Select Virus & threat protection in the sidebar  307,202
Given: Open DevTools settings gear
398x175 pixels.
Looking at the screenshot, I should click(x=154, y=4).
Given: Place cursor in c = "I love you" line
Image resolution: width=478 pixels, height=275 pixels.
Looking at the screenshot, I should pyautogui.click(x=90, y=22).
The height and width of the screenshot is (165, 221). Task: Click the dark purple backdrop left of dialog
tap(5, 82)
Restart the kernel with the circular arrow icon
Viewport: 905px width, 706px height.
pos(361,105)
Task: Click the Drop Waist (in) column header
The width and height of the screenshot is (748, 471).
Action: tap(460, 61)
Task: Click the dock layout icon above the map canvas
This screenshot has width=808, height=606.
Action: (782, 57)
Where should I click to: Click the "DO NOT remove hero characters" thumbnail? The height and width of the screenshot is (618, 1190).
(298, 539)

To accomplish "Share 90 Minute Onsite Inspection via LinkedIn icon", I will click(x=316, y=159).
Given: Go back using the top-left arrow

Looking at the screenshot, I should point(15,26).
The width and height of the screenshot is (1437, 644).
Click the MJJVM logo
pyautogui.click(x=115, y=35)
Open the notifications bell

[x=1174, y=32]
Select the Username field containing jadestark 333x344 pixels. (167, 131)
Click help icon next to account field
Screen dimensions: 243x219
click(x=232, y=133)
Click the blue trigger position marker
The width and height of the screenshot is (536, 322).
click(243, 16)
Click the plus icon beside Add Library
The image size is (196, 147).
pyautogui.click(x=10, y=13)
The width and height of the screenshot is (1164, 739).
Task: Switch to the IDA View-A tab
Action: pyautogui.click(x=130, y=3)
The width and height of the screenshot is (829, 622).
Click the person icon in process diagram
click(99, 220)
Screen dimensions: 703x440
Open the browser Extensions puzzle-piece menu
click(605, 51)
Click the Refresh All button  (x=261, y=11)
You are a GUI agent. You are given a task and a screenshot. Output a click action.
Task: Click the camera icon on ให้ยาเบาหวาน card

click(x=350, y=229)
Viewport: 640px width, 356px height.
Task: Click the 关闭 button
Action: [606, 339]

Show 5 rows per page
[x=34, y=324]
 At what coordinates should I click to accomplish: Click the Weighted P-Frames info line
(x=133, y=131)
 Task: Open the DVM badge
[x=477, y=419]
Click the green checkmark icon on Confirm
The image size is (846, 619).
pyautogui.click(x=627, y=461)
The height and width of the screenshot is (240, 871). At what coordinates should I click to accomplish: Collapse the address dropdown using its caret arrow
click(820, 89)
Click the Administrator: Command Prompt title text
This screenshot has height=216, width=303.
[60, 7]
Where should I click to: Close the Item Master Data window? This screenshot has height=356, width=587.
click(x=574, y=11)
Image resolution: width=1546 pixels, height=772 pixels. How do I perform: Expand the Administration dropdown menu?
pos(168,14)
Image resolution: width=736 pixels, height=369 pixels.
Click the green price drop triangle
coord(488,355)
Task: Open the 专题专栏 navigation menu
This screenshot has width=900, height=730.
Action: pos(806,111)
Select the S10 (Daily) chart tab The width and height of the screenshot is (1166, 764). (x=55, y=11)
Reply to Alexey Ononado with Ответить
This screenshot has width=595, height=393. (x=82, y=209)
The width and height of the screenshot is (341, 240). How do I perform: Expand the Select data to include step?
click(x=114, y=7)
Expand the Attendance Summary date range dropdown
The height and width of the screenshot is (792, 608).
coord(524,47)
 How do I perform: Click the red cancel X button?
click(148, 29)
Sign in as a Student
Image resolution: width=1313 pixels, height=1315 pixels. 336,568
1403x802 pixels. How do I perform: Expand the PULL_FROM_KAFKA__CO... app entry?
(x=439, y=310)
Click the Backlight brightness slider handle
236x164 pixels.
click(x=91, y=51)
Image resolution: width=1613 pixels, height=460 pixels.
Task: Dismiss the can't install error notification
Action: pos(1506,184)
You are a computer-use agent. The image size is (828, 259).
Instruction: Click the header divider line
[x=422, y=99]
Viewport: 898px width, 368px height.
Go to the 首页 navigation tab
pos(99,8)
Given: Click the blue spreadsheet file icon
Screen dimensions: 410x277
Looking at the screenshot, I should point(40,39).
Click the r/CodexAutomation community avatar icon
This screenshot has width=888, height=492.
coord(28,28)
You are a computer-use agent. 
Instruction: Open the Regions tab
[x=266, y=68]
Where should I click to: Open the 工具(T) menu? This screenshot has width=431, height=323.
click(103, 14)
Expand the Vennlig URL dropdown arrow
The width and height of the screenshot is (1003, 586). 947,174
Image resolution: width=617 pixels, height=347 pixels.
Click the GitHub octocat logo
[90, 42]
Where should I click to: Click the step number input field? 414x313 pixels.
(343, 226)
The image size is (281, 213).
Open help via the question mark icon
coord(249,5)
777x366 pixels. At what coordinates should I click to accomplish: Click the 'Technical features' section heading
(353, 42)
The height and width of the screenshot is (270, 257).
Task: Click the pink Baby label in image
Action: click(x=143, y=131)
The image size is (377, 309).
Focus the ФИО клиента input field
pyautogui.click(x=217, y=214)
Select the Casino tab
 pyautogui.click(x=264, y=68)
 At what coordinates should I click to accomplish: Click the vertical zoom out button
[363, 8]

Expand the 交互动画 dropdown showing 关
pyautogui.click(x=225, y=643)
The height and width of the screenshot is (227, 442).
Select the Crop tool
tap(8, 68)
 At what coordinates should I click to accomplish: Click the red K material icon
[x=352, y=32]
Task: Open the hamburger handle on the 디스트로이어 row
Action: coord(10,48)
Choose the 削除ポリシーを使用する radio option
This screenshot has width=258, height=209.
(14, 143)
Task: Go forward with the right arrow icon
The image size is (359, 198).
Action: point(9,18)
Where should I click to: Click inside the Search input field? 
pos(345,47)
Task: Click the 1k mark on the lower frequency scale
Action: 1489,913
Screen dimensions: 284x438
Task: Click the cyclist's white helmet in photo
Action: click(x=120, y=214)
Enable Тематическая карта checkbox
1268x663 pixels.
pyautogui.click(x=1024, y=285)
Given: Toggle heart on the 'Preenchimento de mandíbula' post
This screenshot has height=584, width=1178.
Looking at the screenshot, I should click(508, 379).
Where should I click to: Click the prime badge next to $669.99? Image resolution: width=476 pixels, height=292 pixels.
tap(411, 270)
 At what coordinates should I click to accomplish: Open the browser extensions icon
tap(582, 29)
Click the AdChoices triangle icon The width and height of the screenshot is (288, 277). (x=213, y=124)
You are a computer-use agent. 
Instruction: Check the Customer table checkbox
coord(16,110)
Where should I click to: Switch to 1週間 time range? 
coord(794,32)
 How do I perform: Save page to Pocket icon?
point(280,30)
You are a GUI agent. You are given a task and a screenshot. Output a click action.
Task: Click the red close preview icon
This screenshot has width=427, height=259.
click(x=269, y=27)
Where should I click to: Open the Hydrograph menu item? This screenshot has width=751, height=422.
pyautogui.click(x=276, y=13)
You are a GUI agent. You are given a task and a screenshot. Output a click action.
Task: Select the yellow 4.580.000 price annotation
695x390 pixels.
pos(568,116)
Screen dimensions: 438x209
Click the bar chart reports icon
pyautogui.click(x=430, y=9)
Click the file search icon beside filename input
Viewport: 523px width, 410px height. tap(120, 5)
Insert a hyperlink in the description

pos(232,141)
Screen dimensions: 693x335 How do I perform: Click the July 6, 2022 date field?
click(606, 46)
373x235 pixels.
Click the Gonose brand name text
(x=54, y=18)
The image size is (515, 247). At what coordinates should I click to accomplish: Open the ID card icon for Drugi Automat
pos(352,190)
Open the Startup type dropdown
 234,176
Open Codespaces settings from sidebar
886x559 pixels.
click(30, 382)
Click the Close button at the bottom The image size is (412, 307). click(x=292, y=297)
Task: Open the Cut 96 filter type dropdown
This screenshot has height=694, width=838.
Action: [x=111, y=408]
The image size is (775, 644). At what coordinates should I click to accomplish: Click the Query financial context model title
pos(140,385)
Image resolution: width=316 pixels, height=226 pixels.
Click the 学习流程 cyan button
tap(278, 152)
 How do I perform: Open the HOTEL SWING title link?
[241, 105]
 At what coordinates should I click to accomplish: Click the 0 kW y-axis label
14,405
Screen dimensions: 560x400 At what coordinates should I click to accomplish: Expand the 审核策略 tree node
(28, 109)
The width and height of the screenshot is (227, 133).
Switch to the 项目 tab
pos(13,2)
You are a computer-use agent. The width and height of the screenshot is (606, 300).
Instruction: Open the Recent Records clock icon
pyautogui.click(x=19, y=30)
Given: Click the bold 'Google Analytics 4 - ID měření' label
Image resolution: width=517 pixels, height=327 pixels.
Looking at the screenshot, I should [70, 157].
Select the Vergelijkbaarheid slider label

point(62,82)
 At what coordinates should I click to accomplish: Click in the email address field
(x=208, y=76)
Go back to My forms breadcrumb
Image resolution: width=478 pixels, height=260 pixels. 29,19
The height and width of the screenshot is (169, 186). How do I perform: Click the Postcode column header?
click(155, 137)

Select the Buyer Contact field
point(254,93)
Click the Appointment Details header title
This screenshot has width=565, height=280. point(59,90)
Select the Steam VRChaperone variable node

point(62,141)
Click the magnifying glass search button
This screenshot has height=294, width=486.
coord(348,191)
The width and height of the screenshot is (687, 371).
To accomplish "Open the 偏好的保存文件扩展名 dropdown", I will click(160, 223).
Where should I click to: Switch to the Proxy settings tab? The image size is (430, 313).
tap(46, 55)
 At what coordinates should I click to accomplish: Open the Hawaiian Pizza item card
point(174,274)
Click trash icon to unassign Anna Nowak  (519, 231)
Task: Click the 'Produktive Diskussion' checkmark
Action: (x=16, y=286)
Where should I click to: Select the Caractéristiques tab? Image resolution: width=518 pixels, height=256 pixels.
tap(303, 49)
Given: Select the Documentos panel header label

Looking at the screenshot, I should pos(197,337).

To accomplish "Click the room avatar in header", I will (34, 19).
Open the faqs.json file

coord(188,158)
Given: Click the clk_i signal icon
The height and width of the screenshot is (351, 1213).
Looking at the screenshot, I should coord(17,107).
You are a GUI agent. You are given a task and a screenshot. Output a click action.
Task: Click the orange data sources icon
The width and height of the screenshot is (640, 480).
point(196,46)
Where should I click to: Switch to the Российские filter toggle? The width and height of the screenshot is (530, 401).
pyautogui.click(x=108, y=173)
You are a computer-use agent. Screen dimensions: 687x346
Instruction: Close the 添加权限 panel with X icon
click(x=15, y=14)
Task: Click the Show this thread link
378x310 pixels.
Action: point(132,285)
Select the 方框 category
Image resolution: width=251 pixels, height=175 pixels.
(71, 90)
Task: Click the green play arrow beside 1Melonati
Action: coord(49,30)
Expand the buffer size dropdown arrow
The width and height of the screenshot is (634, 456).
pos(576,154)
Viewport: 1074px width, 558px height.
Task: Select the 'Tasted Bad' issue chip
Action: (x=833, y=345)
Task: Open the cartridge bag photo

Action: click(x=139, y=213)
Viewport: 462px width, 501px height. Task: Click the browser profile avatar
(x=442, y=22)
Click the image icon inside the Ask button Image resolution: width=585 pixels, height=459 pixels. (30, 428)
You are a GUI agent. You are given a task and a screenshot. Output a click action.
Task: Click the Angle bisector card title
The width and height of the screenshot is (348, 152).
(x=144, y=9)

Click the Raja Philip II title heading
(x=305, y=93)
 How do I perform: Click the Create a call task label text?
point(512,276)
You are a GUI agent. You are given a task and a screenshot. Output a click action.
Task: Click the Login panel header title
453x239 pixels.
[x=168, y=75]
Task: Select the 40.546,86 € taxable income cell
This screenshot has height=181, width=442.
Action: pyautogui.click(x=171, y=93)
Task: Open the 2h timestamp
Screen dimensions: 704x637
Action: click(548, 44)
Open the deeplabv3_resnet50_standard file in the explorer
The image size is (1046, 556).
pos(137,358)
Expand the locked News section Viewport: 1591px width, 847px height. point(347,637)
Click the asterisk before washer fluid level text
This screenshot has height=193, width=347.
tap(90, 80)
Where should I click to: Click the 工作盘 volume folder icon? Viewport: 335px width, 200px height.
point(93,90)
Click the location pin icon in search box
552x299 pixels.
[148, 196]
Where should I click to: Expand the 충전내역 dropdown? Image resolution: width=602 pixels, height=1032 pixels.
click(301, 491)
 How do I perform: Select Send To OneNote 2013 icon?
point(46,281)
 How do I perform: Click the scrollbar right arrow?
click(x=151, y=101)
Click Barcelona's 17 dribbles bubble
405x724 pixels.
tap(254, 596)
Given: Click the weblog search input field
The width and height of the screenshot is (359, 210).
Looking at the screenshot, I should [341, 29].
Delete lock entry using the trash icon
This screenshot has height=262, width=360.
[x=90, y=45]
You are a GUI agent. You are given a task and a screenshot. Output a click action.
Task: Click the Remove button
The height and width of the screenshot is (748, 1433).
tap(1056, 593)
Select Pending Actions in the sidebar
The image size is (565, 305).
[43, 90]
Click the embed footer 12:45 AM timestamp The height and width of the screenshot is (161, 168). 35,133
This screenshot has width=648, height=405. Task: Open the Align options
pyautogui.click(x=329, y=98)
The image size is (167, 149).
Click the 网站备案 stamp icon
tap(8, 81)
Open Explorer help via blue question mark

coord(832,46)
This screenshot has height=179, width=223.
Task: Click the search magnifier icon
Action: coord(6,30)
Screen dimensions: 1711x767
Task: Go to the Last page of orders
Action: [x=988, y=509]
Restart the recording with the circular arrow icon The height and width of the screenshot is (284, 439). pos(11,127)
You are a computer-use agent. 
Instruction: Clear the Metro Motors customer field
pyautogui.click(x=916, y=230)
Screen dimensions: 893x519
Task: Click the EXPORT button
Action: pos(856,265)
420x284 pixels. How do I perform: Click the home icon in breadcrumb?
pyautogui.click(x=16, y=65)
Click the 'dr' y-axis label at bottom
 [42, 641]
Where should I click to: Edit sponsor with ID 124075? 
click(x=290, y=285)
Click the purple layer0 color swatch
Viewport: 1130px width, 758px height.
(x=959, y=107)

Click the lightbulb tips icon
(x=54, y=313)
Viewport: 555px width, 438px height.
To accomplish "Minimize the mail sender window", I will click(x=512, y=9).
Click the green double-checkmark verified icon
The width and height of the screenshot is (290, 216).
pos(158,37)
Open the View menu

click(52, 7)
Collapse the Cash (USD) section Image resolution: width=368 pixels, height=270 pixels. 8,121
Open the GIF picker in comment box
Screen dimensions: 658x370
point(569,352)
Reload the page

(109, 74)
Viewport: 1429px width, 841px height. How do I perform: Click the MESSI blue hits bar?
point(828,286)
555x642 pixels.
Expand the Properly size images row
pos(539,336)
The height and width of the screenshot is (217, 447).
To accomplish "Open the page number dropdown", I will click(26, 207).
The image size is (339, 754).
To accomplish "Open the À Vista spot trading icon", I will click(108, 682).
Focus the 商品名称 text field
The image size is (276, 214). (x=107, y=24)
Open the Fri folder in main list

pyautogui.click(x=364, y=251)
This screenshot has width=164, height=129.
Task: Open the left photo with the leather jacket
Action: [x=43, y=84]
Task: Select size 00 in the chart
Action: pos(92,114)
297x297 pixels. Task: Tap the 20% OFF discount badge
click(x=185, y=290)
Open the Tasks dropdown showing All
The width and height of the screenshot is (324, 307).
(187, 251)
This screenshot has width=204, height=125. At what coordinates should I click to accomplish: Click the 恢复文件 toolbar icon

=-=-=-=-=

• **INSTRUCTIONS TO FOLLOW**: Starting at the line with "The width and height of the screenshot is (687, 371)." and ending at the line with "Task: Click the Show this thread link", print each line of the listing above exactly, with no other lines.

• **WRITTEN ANSWER**:
The width and height of the screenshot is (687, 371).
To accomplish "Open the 偏好的保存文件扩展名 dropdown", I will click(160, 223).
Where should I click to: Switch to the Proxy settings tab? The image size is (430, 313).
tap(46, 55)
 At what coordinates should I click to accomplish: Open the Hawaiian Pizza item card
point(174,274)
Click trash icon to unassign Anna Nowak  (519, 231)
Task: Click the 'Produktive Diskussion' checkmark
Action: (x=16, y=286)
Where should I click to: Select the Caractéristiques tab? Image resolution: width=518 pixels, height=256 pixels.
tap(303, 49)
Given: Select the Documentos panel header label

Looking at the screenshot, I should pos(197,337).

To accomplish "Click the room avatar in header", I will (34, 19).
Open the faqs.json file

coord(188,158)
Given: Click the clk_i signal icon
The height and width of the screenshot is (351, 1213).
Looking at the screenshot, I should coord(17,107).
You are a GUI agent. You are given a task and a screenshot. Output a click action.
Task: Click the orange data sources icon
The width and height of the screenshot is (640, 480).
point(196,46)
Where should I click to: Switch to the Российские filter toggle? The width and height of the screenshot is (530, 401).
pyautogui.click(x=108, y=173)
You are a computer-use agent. Screen dimensions: 687x346
Instruction: Close the 添加权限 panel with X icon
click(x=15, y=14)
Task: Click the Show this thread link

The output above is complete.